U.S. goes the Valley's way on progressive politics

How many times have you heard it said that Northampton residents, with their progressive politics and reputation for tolerance, live in a bubble?

I've lost count, and people frequently offer similar sentiments about the entire Pioneer Valley. You know the caricature: the Birkenstocks, the granola, the left-wing politics.

Sometimes people say it in a derisive way, implying Northampton is out of touch with the rest of the world.

I've said it myself, though not as an insult. I think local people are to be commended for the ways they strive to be not only tolerant but welcoming of diversity, however imperfectly.

So there was little doubt Northampton would go for now President-elect Barack Obama decisively, and it did, with 82 percent of the ballots cast in Tuesday's vote for Obama. In fact, every single community in Hampshire County went for Obama - Easthampton saw 69 percent of the votes cast for Obama, and in Amherst it was 86 percent.

So is Hampshire County in a bubble?

Maybe so. But things have changed. The numbers nationwide may not have been quite so resounding, but they were decisive nonetheless: the 349 electoral votes for Obama, compared with 173 for John McCain, are being called a landslide and a romp for Obama. And for the popular vote, Obama won 52 percent compared to McCain's 46 percent.

If the Valley is a political bubble, it's a bubble plenty of area residents left during this grueling and energizing election campaign.

Hundreds of people, including many teenagers not even old enough to vote, hitched rides in carpools leaving from parking lots in Northampton and Greenfield to go to the battleground state nearest to us - New Hampshire - for their first real-life lessons in grassroots politics.

Some local people traveled to Florida, Ohio and Pennsylvania - places that became a focal point in what the pundits called the "road to 270."

Among them were Rose Axelrod-Adams, 17, a Northampton High School student, and her mother, Karen Axelrod, who flew Friday to Ohio, where they spent long days campaigning for Obama in and around Dayton. They worked phones, made signs, walked neighborhoods knocking on doors and did "just about anything they needed done," said Karen Axelrod.

Axelrod-Adams didn't hesitate long when asked to name her favorite part of the time in Ohio. It was, she said, "talking to people who were enthusiastic about voting who hadn't been before, people who were excited about the election and people who think Obama is the change the country needs."

It's probably not surprising that what Axelrod-Adams liked best was talking with other Obama supporters. Isn't it human nature to want to be with like-minded people?

But it wasn't all just preaching to the choir. Some conversations with undecided voters and McCain supporters were difficult.

Some were disappointing, she said, such as when people seemed not to want to actually engage in discussion. For those, she said, she tended to hold back and watch her mother carry on the discourse.
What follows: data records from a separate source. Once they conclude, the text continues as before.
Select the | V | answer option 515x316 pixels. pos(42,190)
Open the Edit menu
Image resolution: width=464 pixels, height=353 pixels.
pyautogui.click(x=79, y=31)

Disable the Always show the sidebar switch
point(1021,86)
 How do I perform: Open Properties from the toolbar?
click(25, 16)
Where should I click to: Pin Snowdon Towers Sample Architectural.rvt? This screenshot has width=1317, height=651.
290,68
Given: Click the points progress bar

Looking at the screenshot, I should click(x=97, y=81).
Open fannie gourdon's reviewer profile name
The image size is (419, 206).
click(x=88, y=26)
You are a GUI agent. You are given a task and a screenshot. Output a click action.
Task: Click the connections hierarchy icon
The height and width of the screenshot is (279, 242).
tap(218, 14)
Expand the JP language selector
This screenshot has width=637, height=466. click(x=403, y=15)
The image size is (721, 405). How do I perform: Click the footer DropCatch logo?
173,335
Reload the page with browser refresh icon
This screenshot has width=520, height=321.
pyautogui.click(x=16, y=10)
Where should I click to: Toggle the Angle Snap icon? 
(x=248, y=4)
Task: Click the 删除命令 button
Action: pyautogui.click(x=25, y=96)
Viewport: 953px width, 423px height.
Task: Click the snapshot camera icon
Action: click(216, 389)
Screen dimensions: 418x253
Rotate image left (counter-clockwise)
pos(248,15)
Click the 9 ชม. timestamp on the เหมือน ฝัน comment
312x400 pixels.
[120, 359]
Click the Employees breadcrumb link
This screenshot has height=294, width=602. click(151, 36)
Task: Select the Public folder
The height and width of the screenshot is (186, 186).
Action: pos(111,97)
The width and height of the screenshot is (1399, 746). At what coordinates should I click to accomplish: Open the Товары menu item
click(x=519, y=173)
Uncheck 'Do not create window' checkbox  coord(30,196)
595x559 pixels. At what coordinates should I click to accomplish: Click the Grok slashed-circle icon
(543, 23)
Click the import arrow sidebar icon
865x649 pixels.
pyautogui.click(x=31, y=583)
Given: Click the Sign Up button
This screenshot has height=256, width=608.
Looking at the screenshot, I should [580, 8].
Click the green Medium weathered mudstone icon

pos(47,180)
But Tuesday night, when it appeared Obama would lose Virginia (which turned out not to be the case), people in the Obama headquarters in Dayton stopped packing and got on the phones to call voters in western battleground states. Axelrod-Adams, who was among them, recalled one hostile response from a recipient who, upon hearing she was with the Obama campaign, said simply, "You've got to be kidding."

"People were pretty unreceptive," she said. "It was really hard to see that."

Yet her candidate repeatedly has stressed the importance of conversing with people with whom you might not agree.

In his historic acceptance speech in Grant Park in Chicago, Obama thanked the millions of volunteers who "proved that more than two centuries later, a government of the people, by the people and for the people has not perished from this earth," he said. "This is your victory."

Those who disagree with him found a place in his speech too: "I will listen to you, especially when we disagree," he said.

"And to those Americans whose support I have yet to earn - I may not have won your vote, but I hear your voices, I need your help, and I will be your president too."

Obama signaled to the country - and the world watching - that this was not a simple victory lap. As tired as people may be, the work is far from over, he said.

That's a lesson Axelrod-Adams learned from experience. Even when Ohio was won, after all the canvassing, licked envelopes and phone calls, their work did not stop. The effort, she said, was worth it.

"I spent four days knowing that I was doing something," she said.

"I wasn't just sitting around and hoping."

And to think his critics said his candidacy was only about hope.